Community Isn’t a Feature. It’s the Core.
If there’s one non-negotiable Iliana is protective of, it’s community. “We bring the people back into the online learning,” she emphasized. In Manara’s model, peer-to-peer sessions, accountability circles, and role models are baked into the experience.
“This is not just another Coursera or Udacity,” she explained. “This is one where you’re really studying with people like you. And that makes a difference. It gives people confidence”. That human connection, according to her, is what allows Manara learners to thrive—and why they’re retained at higher rates than most online programs, particularly in emerging markets.
Empowering Women in the Region
Iliana spoke passionately about the gender dynamics she observed. “Women in the MENA region often study technical fields at high rates but face barriers in employment”. She recognized the demand from both companies and governments to correct that imbalance—and met it with targeted support.
From women-only cohorts to soft-skills training tailored to tech interviews, Manara built a pipeline where women not only learn, but lead. Today, 40% of Manara’s certified learners are women—a remarkable shift in a field that’s often male-dominated in global tech hubs.
Regional Growth, Global Impact
The rise in demand for engineers in cities like Cairo and Amman is no accident. “Thousands of new engineering jobs are being created… to serve the Saudi market, or the UAE market,” Iliana noted. She sees local talent as regional talent—and Manara is positioning that talent to compete globally.
“There’s a big leaning towards hiring talent that speaks the language,” she explained, not just linguistically, but culturally and technically. Her goal? Make MENA as essential to global tech as Eastern Europe is to backend systems or India to scalable ops.
Quality over Quantity
As Manara’s reach grows, Iliana remains obsessed with quality. “We started with quality, and we always aim to maintain that bar,” she said. With certifications like AWS Machine Learning Associate boasting pass rates between 90–96% on Manara’s platform—sometimes higher than AWS’s own internal employee benchmarks—there’s no risk of becoming an assembly line.
“These certifications are very meaningful,” she insisted. “Even internally [at AWS]… the pass rates are not always that high”.
The Silicon Valley-MENA Bridge
Iliana describes herself as someone who once dreamed of living close to family in Silicon Valley while contributing to regional growth. “I had always had this dream… somehow contributing some knowledge from here in a way that would be useful for the MENA region,” she said. Today, she flies between geographies, building partnerships and meeting teams, while staying grounded—literally and metaphorically.
A Spirit Animal That Says It All
At the end of the interview, we threw her a fun curveball: What’s your spirit animal?

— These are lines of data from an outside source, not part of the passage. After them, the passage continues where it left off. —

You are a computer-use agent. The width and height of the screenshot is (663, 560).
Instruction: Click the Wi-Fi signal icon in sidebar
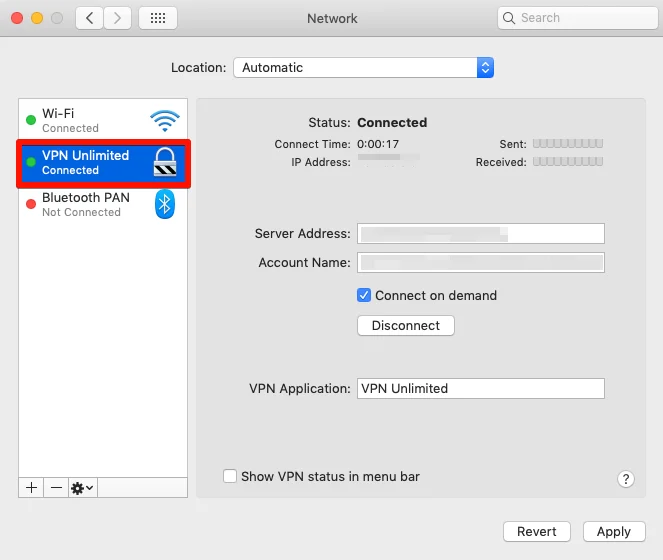[x=164, y=121]
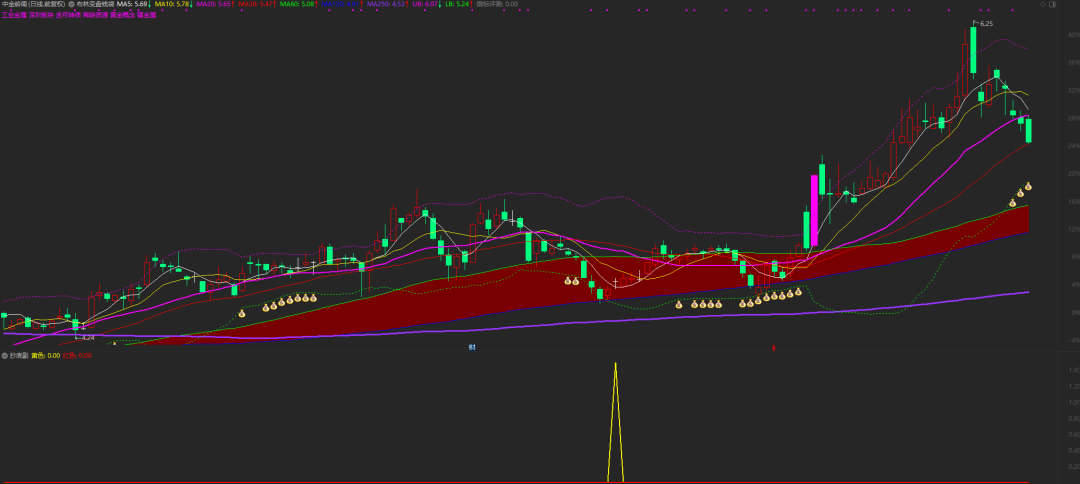Open the 深圳板块 sector tag
The width and height of the screenshot is (1080, 484).
41,15
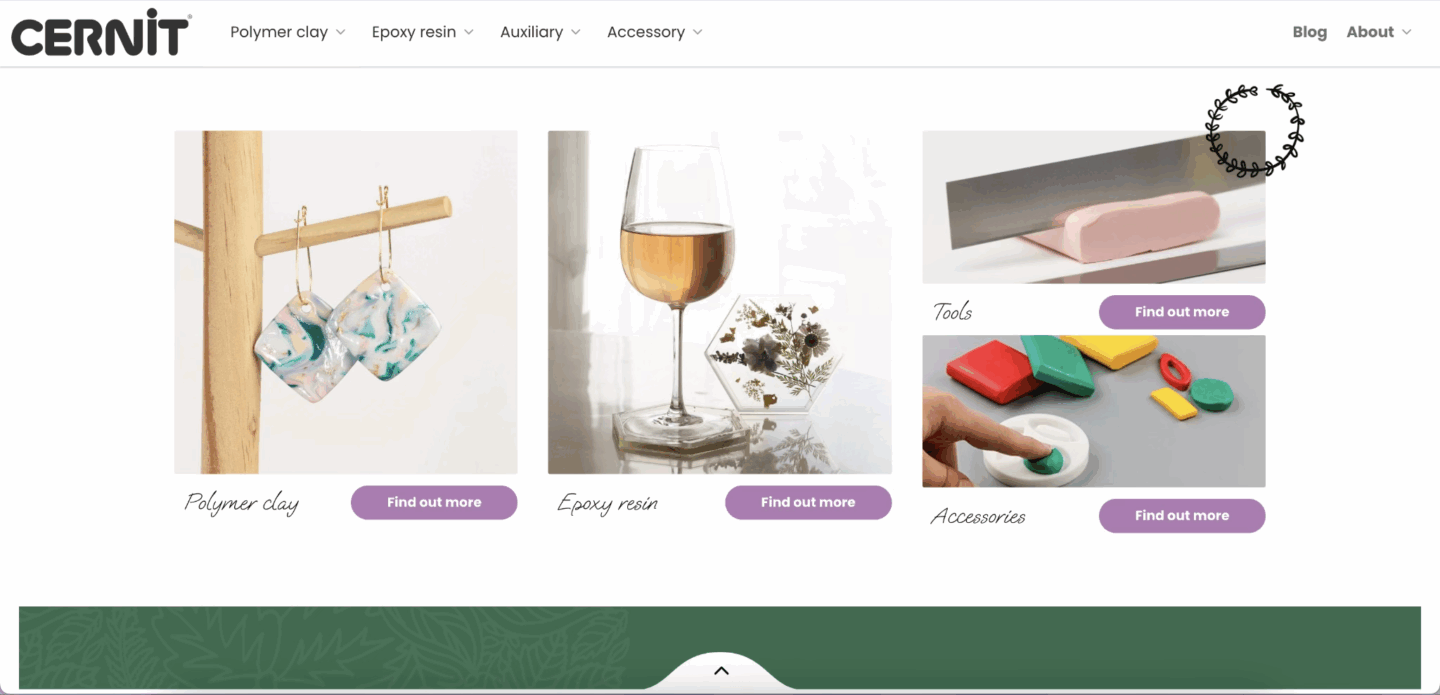Open the Accessory dropdown chevron
1440x695 pixels.
[697, 32]
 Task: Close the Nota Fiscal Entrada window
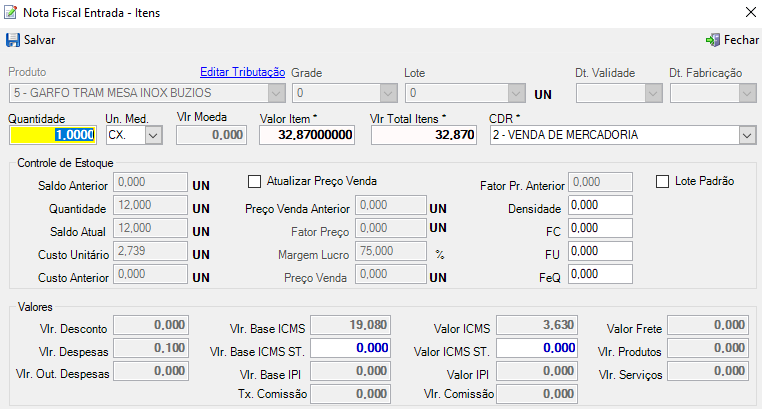(745, 13)
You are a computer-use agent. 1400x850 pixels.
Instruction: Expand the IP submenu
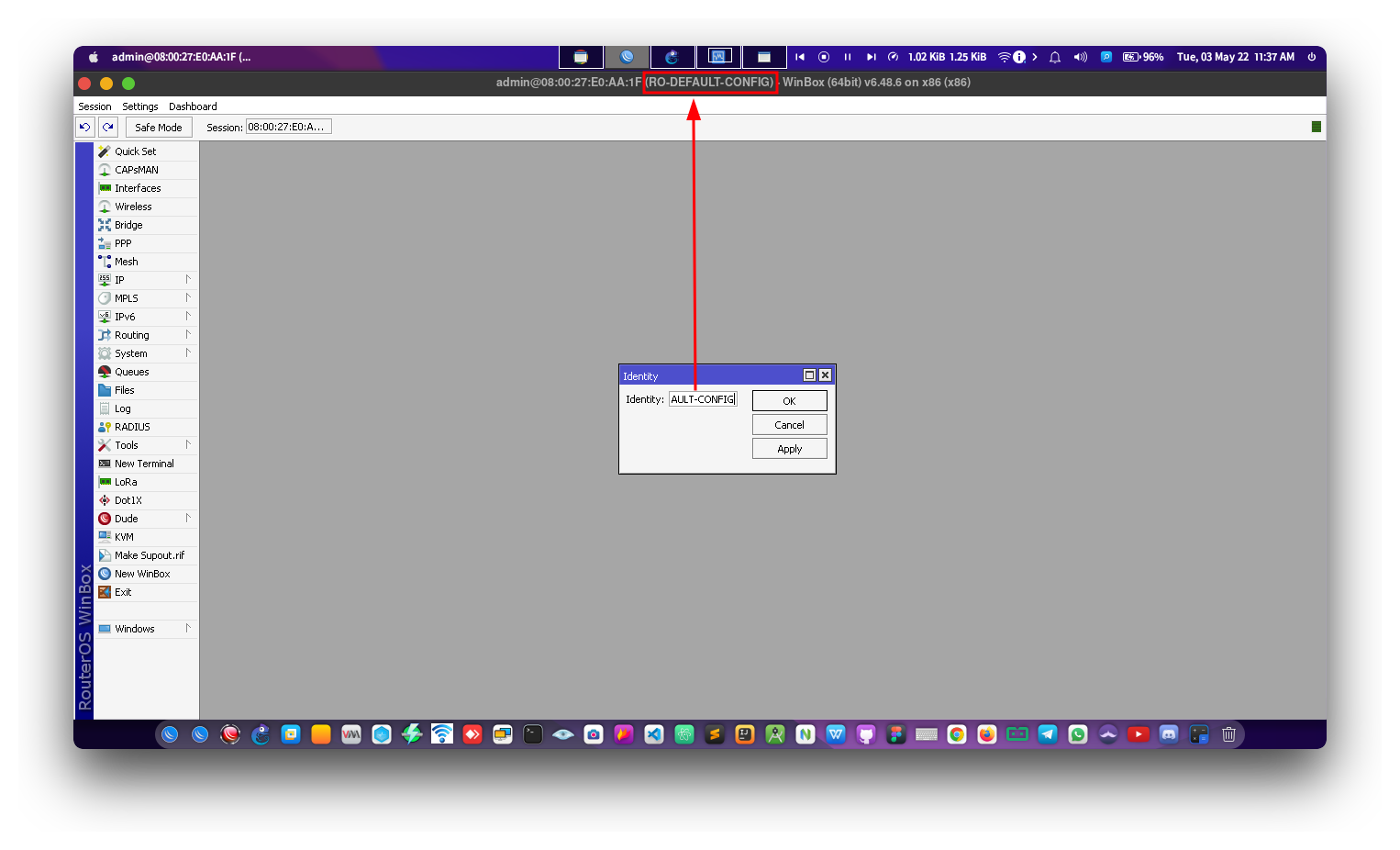(x=117, y=279)
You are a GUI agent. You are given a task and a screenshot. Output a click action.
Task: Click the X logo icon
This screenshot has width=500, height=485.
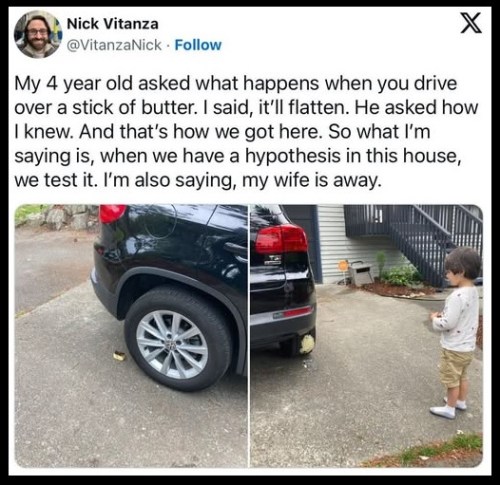[471, 23]
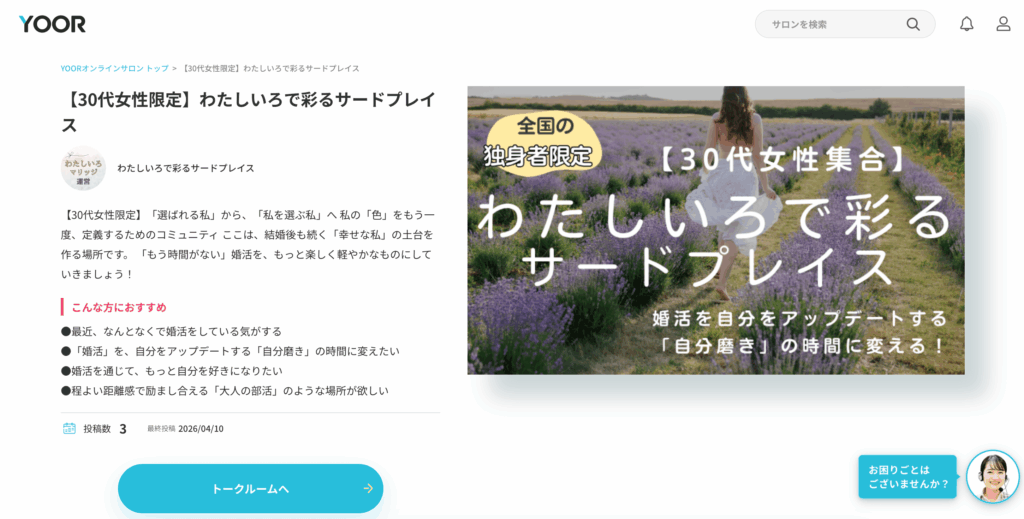Open notifications bell icon
This screenshot has width=1024, height=519.
coord(967,24)
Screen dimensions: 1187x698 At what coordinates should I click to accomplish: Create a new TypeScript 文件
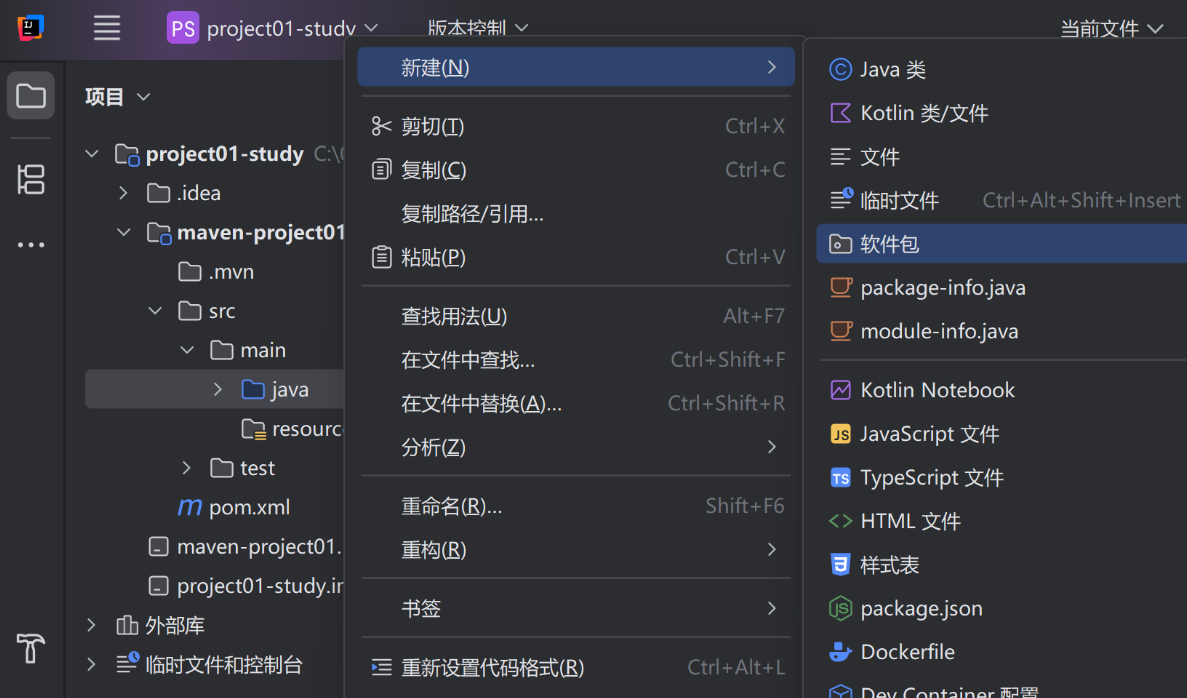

“Oh, the goat,” she said, laughing. “Because I love hiking and jumping around on rocks.” It wasn’t just a light moment—it was a metaphor. “When I used to teach a lot of the Manara classes still myself, I would connect with learners… sometimes I would see people in Cairo going to the Sinai for hiking… I want to go there because there’s just so many mountains and rocks”.
That image of a goat—nimble, balanced, and climbing steadily across uneven terrain—felt like the perfect emblem for Manara’s own story. It doesn’t sprint. It climbs. But it always keeps going, even when the path gets steep.
Looking Ahead
Ultimately, Iliana’s vision isn’t just about numbers. “Success is not just about training 1 million learners,” she said. “But enabling a robust tech ecosystem… so that people start viewing this [region] as a market, just like they view Eastern Europe as a market”.
In that world, MENA engineers won’t be the exception in global tech rooms—they’ll be leading them.